Record excerpts:
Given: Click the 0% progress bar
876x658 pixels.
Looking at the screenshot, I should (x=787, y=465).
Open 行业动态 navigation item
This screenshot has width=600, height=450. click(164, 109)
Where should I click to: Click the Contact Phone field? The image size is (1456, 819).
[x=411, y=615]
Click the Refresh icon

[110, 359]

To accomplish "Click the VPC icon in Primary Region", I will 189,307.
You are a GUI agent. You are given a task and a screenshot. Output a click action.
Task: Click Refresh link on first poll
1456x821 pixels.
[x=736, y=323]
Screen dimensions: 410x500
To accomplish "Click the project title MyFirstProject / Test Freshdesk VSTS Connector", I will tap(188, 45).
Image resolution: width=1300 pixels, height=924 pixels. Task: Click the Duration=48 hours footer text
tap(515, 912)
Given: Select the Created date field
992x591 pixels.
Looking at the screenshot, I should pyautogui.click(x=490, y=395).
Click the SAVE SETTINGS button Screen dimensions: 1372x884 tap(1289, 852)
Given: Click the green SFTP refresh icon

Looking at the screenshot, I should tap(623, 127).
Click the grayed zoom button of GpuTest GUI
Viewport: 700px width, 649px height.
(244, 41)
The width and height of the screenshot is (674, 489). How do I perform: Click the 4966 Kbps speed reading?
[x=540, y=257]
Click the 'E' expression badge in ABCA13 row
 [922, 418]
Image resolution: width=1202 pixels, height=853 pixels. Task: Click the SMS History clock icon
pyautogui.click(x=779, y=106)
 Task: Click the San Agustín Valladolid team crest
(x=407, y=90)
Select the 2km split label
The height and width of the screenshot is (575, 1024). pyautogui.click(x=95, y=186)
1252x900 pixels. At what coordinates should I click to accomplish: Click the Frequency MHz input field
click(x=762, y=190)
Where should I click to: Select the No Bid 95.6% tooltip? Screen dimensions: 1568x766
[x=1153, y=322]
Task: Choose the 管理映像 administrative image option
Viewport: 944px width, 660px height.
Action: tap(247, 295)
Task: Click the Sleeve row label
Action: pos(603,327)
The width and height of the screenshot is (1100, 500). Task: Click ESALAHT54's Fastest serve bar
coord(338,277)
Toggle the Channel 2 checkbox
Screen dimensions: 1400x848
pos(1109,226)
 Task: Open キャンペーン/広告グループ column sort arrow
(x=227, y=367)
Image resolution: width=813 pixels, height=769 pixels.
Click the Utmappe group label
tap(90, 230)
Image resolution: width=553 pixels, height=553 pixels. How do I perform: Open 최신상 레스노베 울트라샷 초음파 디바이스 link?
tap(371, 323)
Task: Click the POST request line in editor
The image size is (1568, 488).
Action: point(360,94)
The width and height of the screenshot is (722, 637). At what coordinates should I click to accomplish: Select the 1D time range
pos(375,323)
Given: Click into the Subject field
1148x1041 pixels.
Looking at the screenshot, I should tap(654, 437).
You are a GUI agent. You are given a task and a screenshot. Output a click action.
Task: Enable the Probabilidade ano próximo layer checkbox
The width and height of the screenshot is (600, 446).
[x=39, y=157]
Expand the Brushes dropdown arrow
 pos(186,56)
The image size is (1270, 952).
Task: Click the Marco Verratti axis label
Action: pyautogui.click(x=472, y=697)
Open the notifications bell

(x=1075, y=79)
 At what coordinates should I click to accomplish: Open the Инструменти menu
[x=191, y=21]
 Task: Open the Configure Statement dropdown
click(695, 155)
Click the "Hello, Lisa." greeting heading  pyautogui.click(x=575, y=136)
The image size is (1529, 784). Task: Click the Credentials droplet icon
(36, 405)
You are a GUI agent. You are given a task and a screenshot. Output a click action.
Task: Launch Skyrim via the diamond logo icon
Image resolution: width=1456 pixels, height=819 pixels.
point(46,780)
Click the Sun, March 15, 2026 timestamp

Problem to solve:
Locate every line in the material that contains the string "accomplish", matching case, and copy each of those lines.

Complete response:
To accomplish "Click the VPC icon in Primary Region", I will 189,307.
To accomplish "Click the project title MyFirstProject / Test Freshdesk VSTS Connector", I will tap(188, 45).
1252x900 pixels. At what coordinates should I click to accomplish: Click the Frequency MHz input field
The width and height of the screenshot is (722, 637). At what coordinates should I click to accomplish: Select the 1D time range
 At what coordinates should I click to accomplish: Open the Инструменти menu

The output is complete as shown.